### Written instruction
Copy every one of the following rows verbatim, leaving each line unchanged.

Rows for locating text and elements
%%

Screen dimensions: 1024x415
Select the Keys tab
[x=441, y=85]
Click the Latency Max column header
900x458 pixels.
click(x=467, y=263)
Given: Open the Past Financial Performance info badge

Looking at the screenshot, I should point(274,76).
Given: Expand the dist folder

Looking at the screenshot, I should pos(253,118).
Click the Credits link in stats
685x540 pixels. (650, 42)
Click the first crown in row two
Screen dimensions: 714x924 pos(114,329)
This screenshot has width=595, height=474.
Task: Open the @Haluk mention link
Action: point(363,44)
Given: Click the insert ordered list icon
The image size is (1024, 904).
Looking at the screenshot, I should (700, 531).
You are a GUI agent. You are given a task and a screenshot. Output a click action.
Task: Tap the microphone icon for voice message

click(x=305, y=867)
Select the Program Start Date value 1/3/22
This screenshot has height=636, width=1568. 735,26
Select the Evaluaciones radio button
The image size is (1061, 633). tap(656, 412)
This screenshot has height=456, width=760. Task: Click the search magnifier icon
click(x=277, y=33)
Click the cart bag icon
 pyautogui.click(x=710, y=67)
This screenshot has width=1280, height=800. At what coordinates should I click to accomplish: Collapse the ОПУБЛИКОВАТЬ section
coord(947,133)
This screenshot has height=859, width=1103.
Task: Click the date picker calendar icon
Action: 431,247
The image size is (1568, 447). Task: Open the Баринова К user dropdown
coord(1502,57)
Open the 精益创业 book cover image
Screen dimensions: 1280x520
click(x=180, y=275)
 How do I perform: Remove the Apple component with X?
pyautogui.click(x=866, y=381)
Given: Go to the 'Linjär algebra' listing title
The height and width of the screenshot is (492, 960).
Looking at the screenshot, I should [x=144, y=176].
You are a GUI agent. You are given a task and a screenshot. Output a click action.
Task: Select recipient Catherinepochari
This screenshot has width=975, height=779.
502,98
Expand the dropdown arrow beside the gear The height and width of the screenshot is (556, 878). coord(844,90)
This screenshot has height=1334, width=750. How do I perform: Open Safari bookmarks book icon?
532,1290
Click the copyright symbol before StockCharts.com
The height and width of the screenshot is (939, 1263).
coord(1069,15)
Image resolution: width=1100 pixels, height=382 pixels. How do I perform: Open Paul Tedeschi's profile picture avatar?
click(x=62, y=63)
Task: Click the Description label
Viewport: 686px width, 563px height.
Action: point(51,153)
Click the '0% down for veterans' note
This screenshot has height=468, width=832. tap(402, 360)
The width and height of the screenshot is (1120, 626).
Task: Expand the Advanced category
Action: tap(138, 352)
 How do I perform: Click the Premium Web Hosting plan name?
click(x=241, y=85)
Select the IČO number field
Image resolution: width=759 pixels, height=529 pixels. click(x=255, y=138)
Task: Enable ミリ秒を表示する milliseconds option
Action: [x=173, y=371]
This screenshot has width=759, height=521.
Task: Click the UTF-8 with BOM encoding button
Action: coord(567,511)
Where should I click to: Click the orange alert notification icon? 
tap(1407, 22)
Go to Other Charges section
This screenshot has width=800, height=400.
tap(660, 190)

%%

### Solution to the exercise
Screen dimensions: 1024x415
Select the Keys tab
[x=441, y=85]
Click the Latency Max column header
900x458 pixels.
click(x=467, y=263)
Given: Open the Past Financial Performance info badge

Looking at the screenshot, I should point(274,76).
Given: Expand the dist folder

Looking at the screenshot, I should pos(253,118).
Click the Credits link in stats
685x540 pixels. (650, 42)
Click the first crown in row two
Screen dimensions: 714x924 pos(114,329)
This screenshot has width=595, height=474.
Task: Open the @Haluk mention link
Action: point(363,44)
Given: Click the insert ordered list icon
The image size is (1024, 904).
Looking at the screenshot, I should (700, 531).
You are a GUI agent. You are given a task and a screenshot. Output a click action.
Task: Tap the microphone icon for voice message

click(x=305, y=867)
Select the Program Start Date value 1/3/22
This screenshot has height=636, width=1568. 735,26
Select the Evaluaciones radio button
The image size is (1061, 633). tap(656, 412)
This screenshot has height=456, width=760. Task: Click the search magnifier icon
click(x=277, y=33)
Click the cart bag icon
 pyautogui.click(x=710, y=67)
This screenshot has width=1280, height=800. At what coordinates should I click to accomplish: Collapse the ОПУБЛИКОВАТЬ section
coord(947,133)
This screenshot has height=859, width=1103.
Task: Click the date picker calendar icon
Action: 431,247
The image size is (1568, 447). Task: Open the Баринова К user dropdown
coord(1502,57)
Open the 精益创业 book cover image
Screen dimensions: 1280x520
click(x=180, y=275)
 How do I perform: Remove the Apple component with X?
pyautogui.click(x=866, y=381)
Given: Go to the 'Linjär algebra' listing title
The height and width of the screenshot is (492, 960).
Looking at the screenshot, I should [x=144, y=176].
You are a GUI agent. You are given a task and a screenshot. Output a click action.
Task: Select recipient Catherinepochari
This screenshot has width=975, height=779.
502,98
Expand the dropdown arrow beside the gear The height and width of the screenshot is (556, 878). coord(844,90)
This screenshot has height=1334, width=750. How do I perform: Open Safari bookmarks book icon?
532,1290
Click the copyright symbol before StockCharts.com
The height and width of the screenshot is (939, 1263).
coord(1069,15)
Image resolution: width=1100 pixels, height=382 pixels. How do I perform: Open Paul Tedeschi's profile picture avatar?
click(x=62, y=63)
Task: Click the Description label
Viewport: 686px width, 563px height.
Action: point(51,153)
Click the '0% down for veterans' note
This screenshot has height=468, width=832. tap(402, 360)
The width and height of the screenshot is (1120, 626).
Task: Expand the Advanced category
Action: tap(138, 352)
 How do I perform: Click the Premium Web Hosting plan name?
click(x=241, y=85)
Select the IČO number field
Image resolution: width=759 pixels, height=529 pixels. click(x=255, y=138)
Task: Enable ミリ秒を表示する milliseconds option
Action: [x=173, y=371]
This screenshot has width=759, height=521.
Task: Click the UTF-8 with BOM encoding button
Action: coord(567,511)
Where should I click to: Click the orange alert notification icon? 
tap(1407, 22)
Go to Other Charges section
This screenshot has width=800, height=400.
tap(660, 190)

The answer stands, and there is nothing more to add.